Zasu Pitts, a renowned comedienne, was born on January 3, 1894, to Rulandus and Nellie (Shay) Pitts, in Kansas, the third of four children. Her father, a New York native who lost a leg in the Civil War, relocated the family to Santa Cruz, California, when ZaSu was nine, seeking a warmer climate and better job opportunities.
Pitts attended Santa Cruz High and, despite being excessively shy, joined the school's drama department. She made her stage debut in 1915 and was discovered two years later by pioneer screenwriter Frances Marion, who got her work in small, obscure parts in vehicles for Paramount stars such as Douglas Fairbanks and Mary Pickford.
Mary Pickford cast her in another film to greater effect, and the rest is history. Pitts grew in popularity following a series of Universal one-reeler comedies and earned her first feature-length lead in King Vidor's Better Times (1919). She met and married matinée idol Tom Gallery in 1920 and paired up with him in several films.

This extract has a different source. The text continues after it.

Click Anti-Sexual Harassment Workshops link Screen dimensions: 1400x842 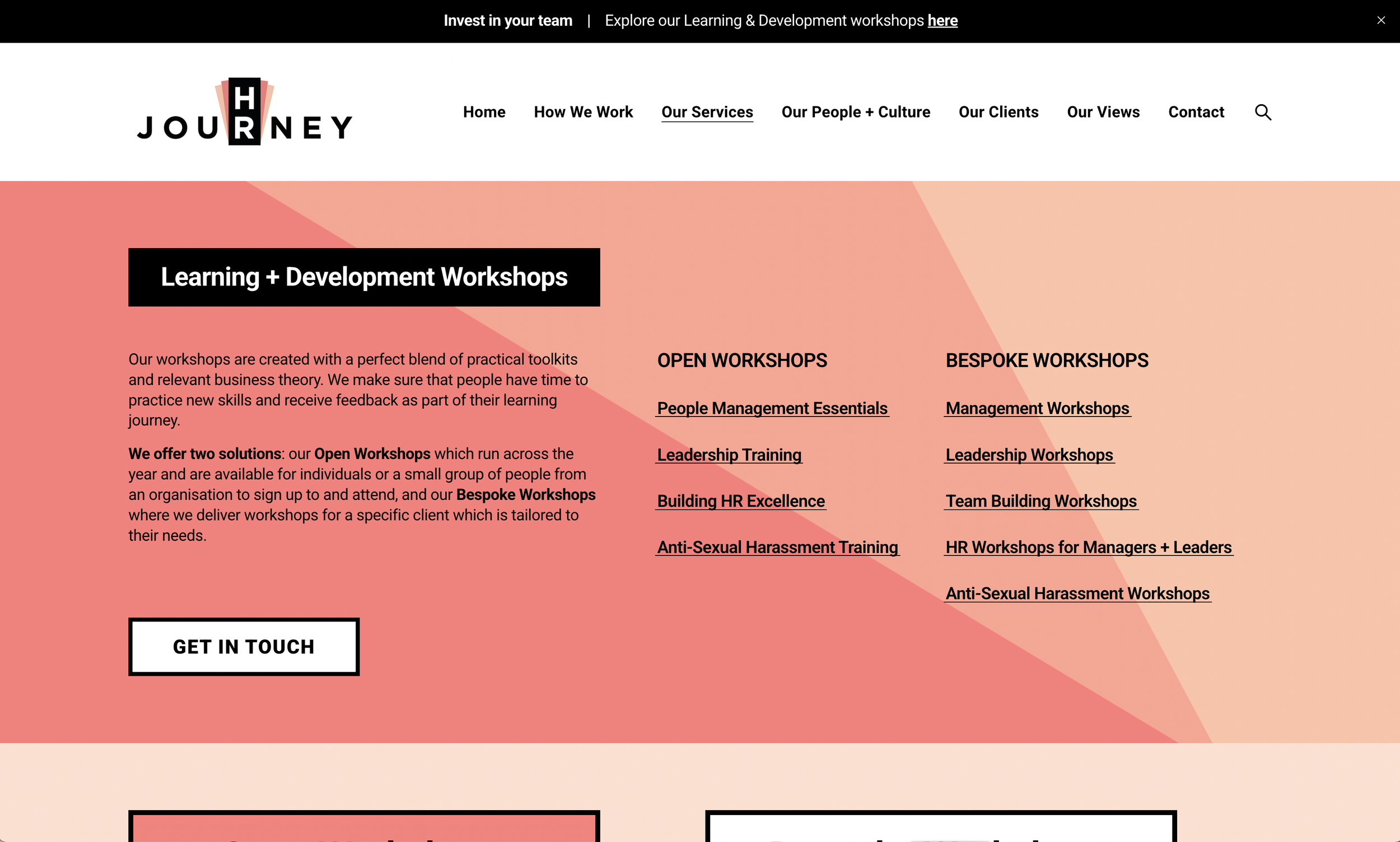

Their daughter Ann was born in 1922. In 1924, Pitts was given the greatest tragic role of her career in Erich von Stroheim's epic classic Greed (1924),which initially shocked Hollywood but showed that she could draw tears and pathos as well as laughs with her patented doleful demeanor.
Trading off between comedy shorts and features, Pitts earned additional kudos in such heavy dramas as Sins of the Fathers (1928),The Wedding March (1928),and War Nurse (1930). By the advent of sound, she was fully secured in comedy and continued to make audiences laugh in films such as The Dummy (1929),Finn and Hattie (1931),and Ruggles of Red Gap (1935).
Pitts also excelled in her comedy partnerships with Thelma Todd and Slim Summerville. She breezed through the 1940s in assorted films, finding work in vaudeville and on radio, trading quivery banter with Bing Crosby, Al Jolson, and Rudy Vallee, among others.
She tackled Broadway, making her debut in the mystery "Ramshackle Inn" in 1944, which was written especially for her. Postwar films continued to give Pitts the chance to play comic snoops and flighty relatives, but into the 1950s she started focusing on TV, culminating in her best-known series role, playing second banana to Gale Storm in The Gale Storm Show: Oh! Susanna (1956).
Sadly, ill health dominated Pitts' later years when she was diagnosed with cancer in the mid-1950s. She bravely carried on, continuing to work until the very end, making brief appearances in The Thrill of It All (1963) and the all-star comedy epic It's a Mad Mad Mad Mad World (1963).
Having married a second time after her divorce from Gallery, the beloved sad sack comedienne passed away at age 69 on June 6, 1963, leaving behind a gallery of scene-stealing worrywarts for all to enjoy.